Lang foresaw the eventual entry of Communist Chinese forces into the Korea War.  He prepared a convincing argument for his superiors that the program in Chinese at the Army Language School in Monterey was inadequate for the Air Force’s needs and that an all-Air Force school for Chinese linguists should be set up elsewhere, preferably at one of the leading universities.

In July, 1951, now Capt Delmar Lang started Chinese class at IFEL.  (In August, Robert Tharp was hired as a senior instructor in Chinese at IFEL.)

By late 1952 or early 1953, Lang was on Cho Do Island (an island in the Yellow Sea, off the North Korean coast) with the first IFEL trained Chinese linguists.  Lang's assignment on Cho Do Island is mentioned in cryptologic history publications included on the NSA website. 

Lang retired from the Air Force as a Lt Col and joined NSA as a civilian in 1965, age about 48.

Sometime early in 1951, Del Lang visited Yale to explore the possibility of establishing language programs for Air Force Chinese and Korean linguists.  While there, he met Eva Tharp's brother, Jerry Kok, then director of Yale's Chinese program.

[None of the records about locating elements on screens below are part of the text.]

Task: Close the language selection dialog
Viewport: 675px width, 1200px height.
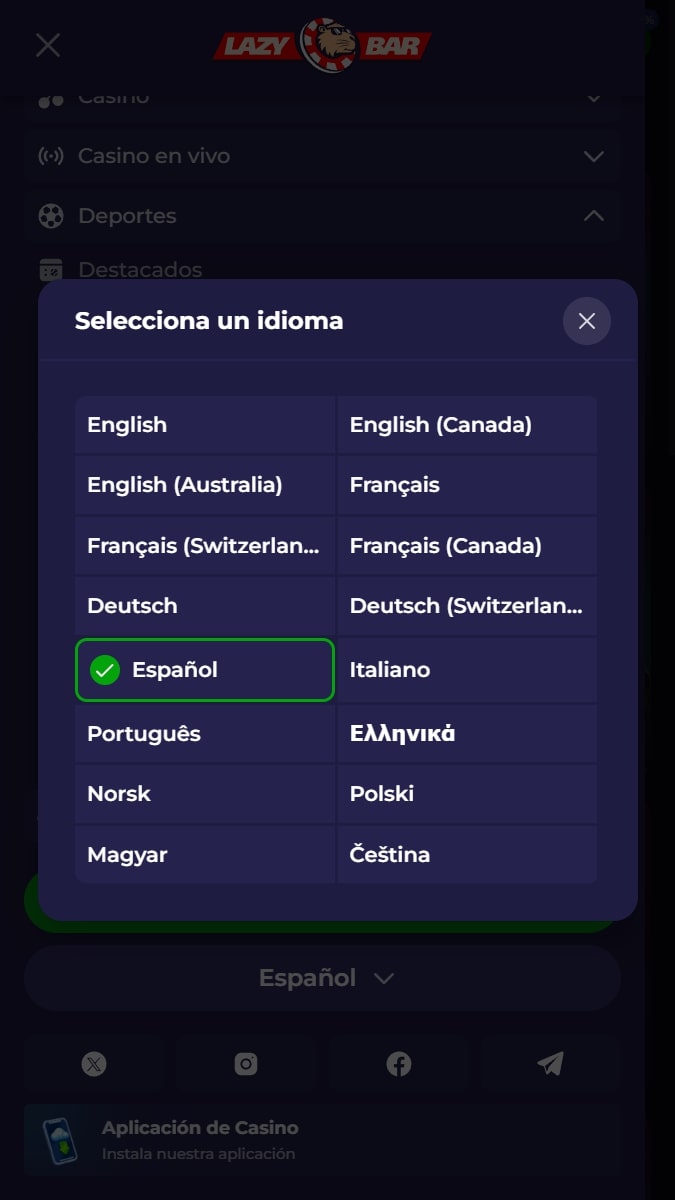Action: [587, 321]
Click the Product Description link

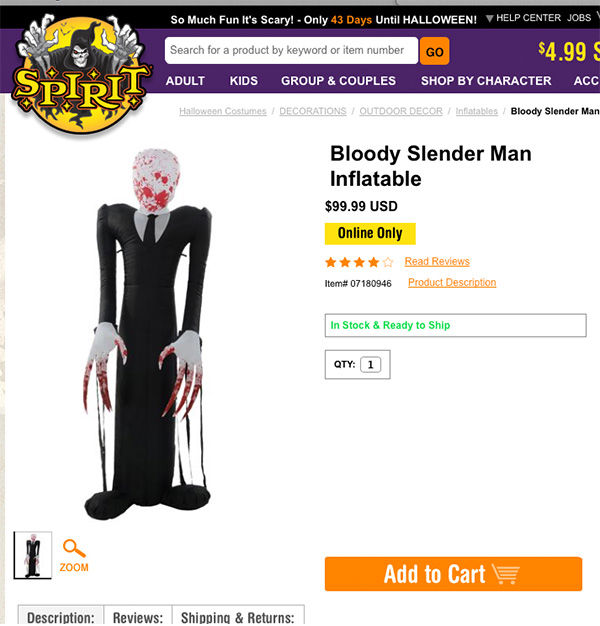click(452, 283)
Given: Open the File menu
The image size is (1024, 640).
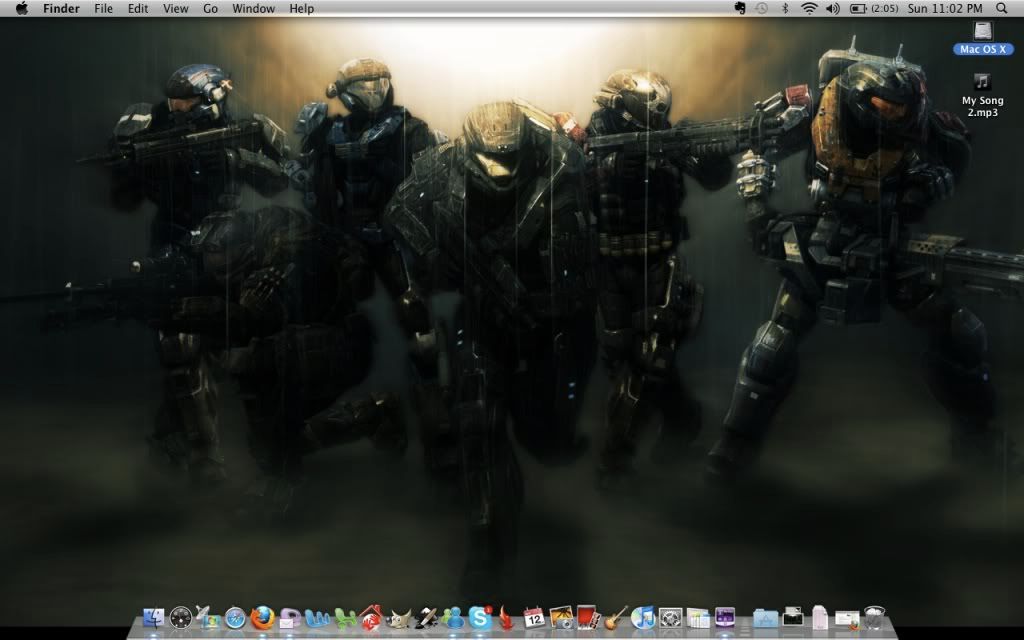Looking at the screenshot, I should [x=103, y=8].
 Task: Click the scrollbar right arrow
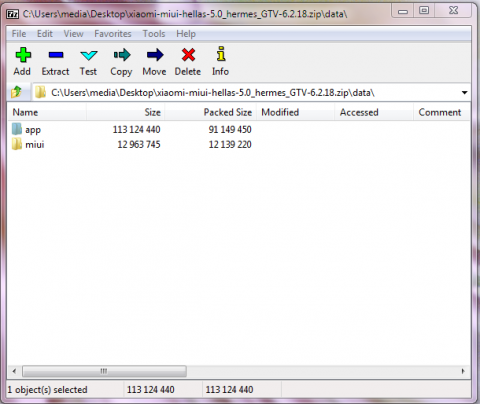click(463, 371)
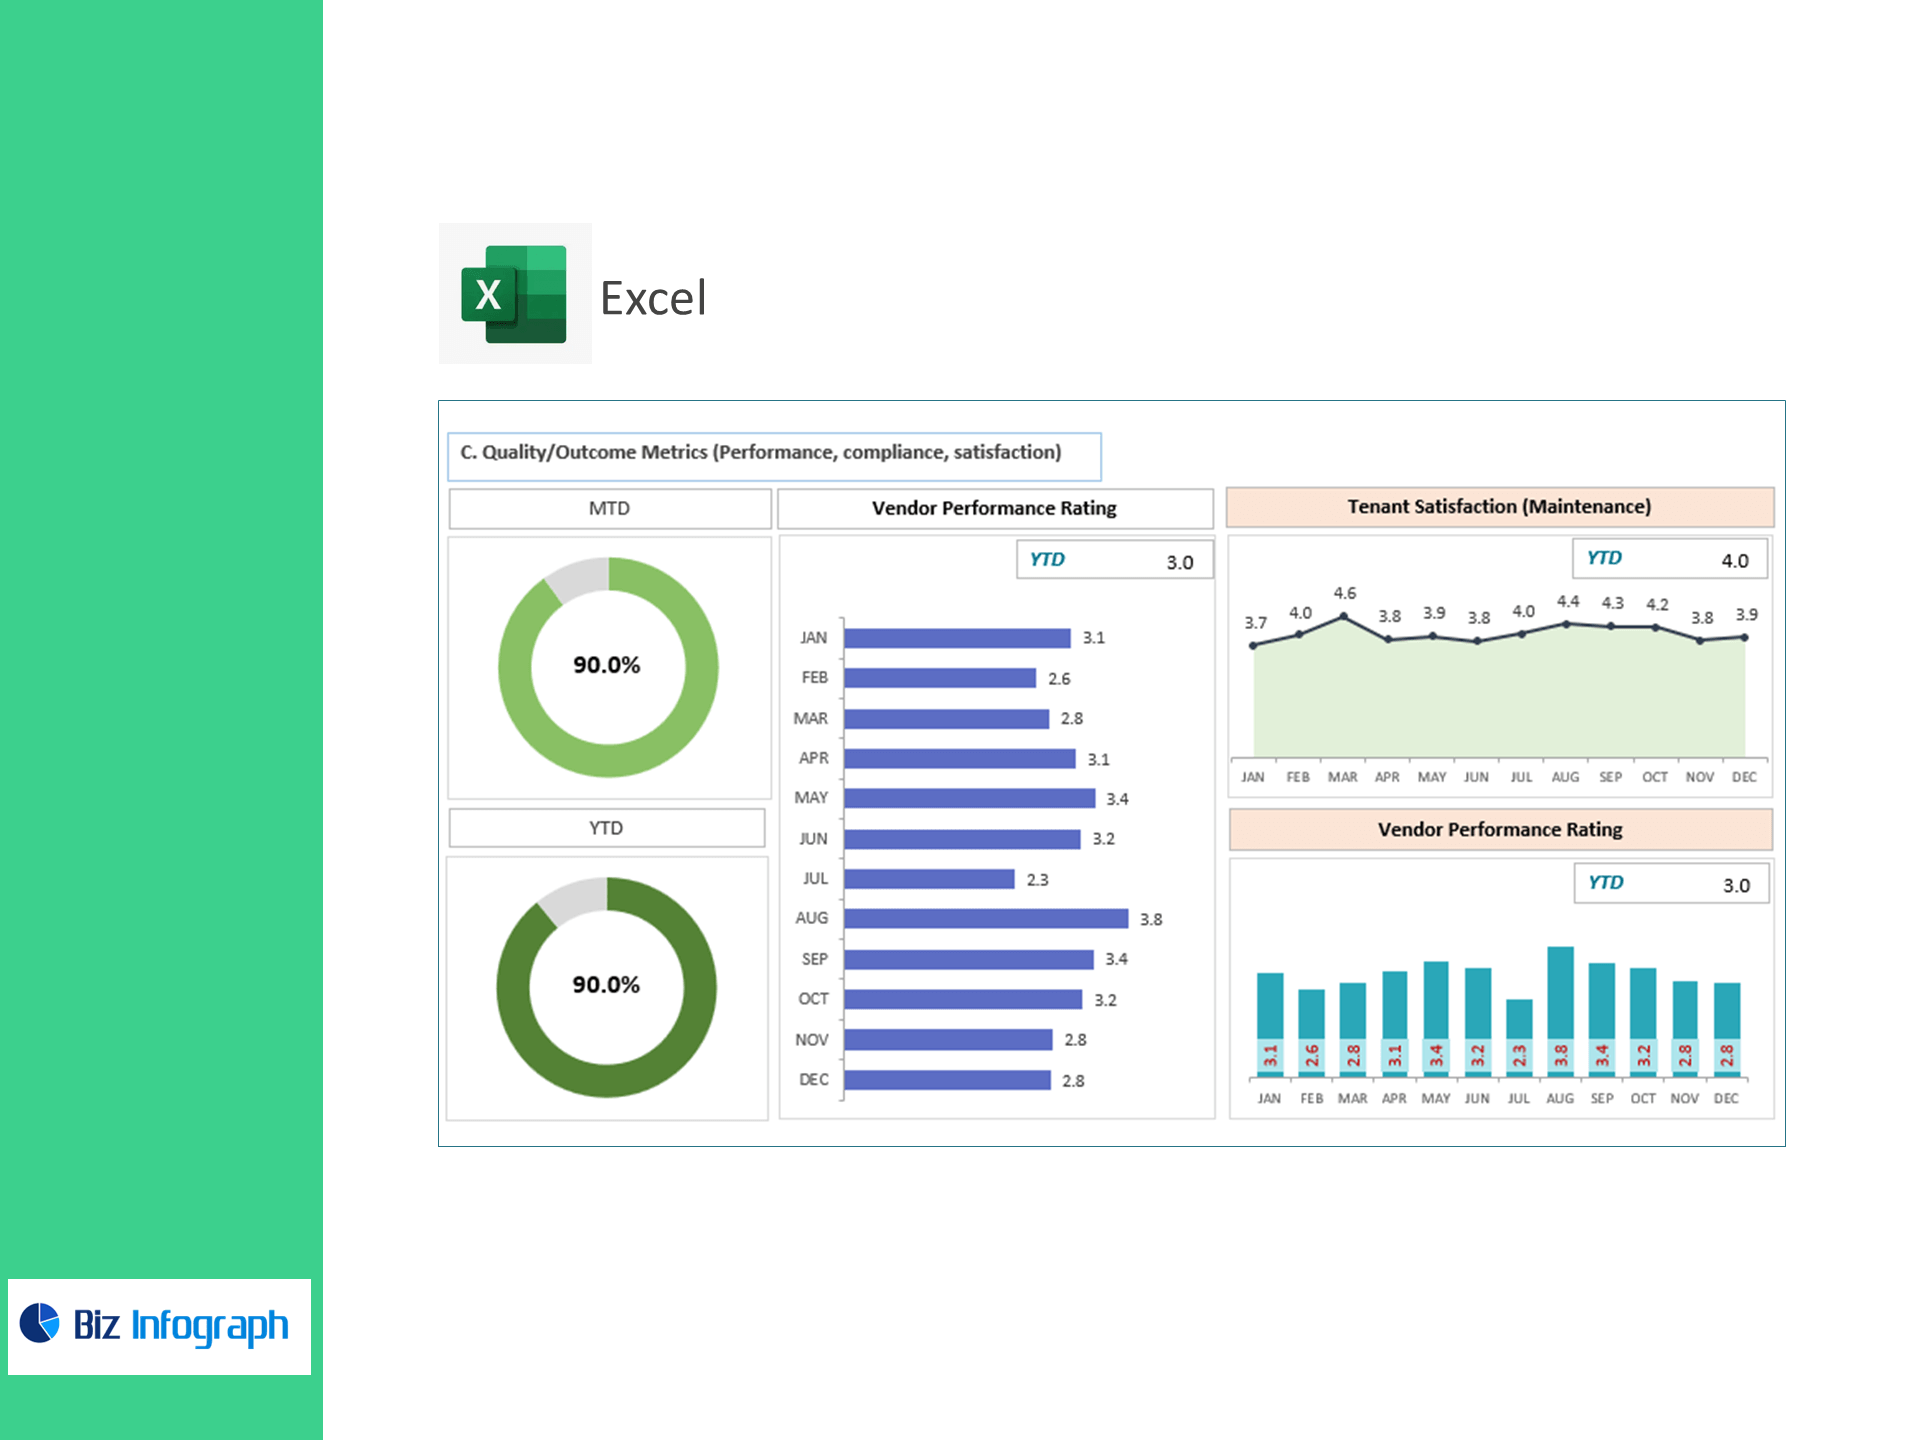The image size is (1920, 1440).
Task: Click the YTD header above the dark donut
Action: [x=606, y=828]

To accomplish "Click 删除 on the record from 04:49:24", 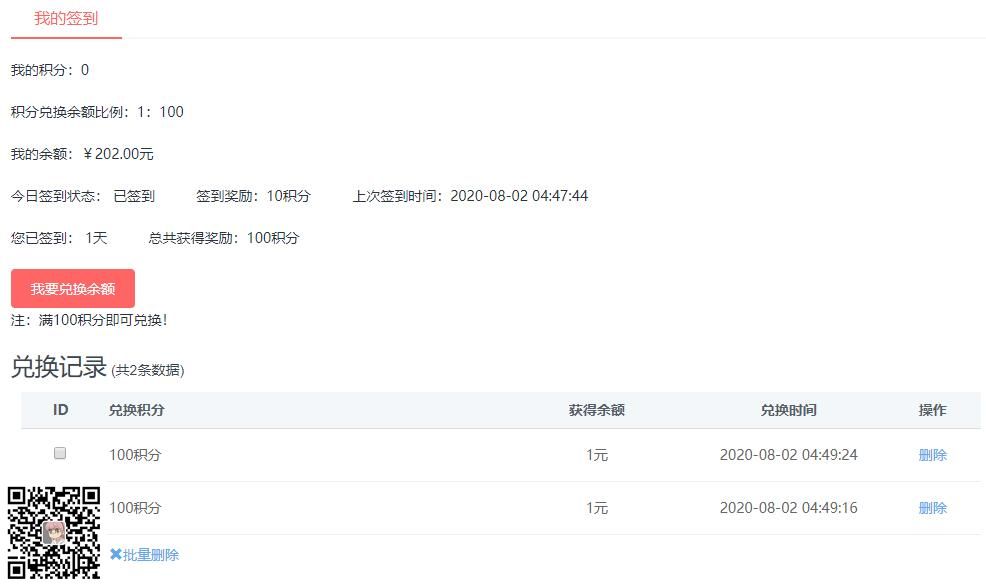I will point(931,454).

In July, 1972 Lang worked with USAF officers Lt. Col. William Kirk and Maj. Ernie Short to establish the Operation Teaball Weapons Control Center at the Thai air base of Nakhon Phanom (nicknamed "Naked Fanny" by US pilots).  This tactic combined ELINT/SIGINT RC-135s, EC-121s and U-2s with intelligence specialists of the USAF's 6908th Security Squadron.

Delmar Lang retired from NSA in 1980. On July 19, 1988, Delmar was interviewed for NSA oral history about the Gulf of Tonkin incident in 1965.  At that time he was living in Wheaton, Maryland.

Delmar C. Lang died August 4, 1997. He was 80 years old.